Caroline Simard is a Canadian politician in Quebec, who was elected to the National Assembly of Quebec in the 2014 Quebec election, defeating Premier Pauline Marois in her own riding.  She represents the riding of Charlevoix–Côte-de-Beaupré as a member of the Quebec Liberal Party.

Political career
Simard's candidacy in the 2014 Quebec election was her first time running for public office.   Although she was sometimes accused during the campaign of being the Quebec Liberal Party's paper candidate in Charlevoix–Côte-de-Beaupré,  she defeated Marois by 882 votes.  Upon taking office, Simard was disappointed to discover that the staff of the former Premier had emptied Marois' constituency offices in the riding of all files, forcing Simard's staff to start from zero recreating files on local issues.

Personal life
Simard is originally from Baie-Saint-Paul.  She obtained her DCS from the Collège François-Xavier-Garneau in Quebec City, and graduated with a B.A. in French language studies (writing and communication) at the Université de Sherbrooke.
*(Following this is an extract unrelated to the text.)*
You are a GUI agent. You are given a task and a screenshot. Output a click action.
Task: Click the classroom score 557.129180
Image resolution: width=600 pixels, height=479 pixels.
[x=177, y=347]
Prior to her election to the legislature, Simard worked in marketing research.  She started her professional career at Statistics Canada in 1996.  After periods working at Tenor Marketing in Sherbrooke, Léger Marketing in Montreal and the Impact-Recherche division of Groupe Cossette Communication in Quebec City, she started her own firm, Doxa Focus, in December 2006.

References

External links
 

French Quebecers
Living people
People from Baie-Saint-Paul
Quebec Liberal Party MNAs
Université de Sherbrooke alumni
Women MNAs in Quebec
21st-century Canadian politicians
21st-century Canadian women politicians
Year of birth missing (living people)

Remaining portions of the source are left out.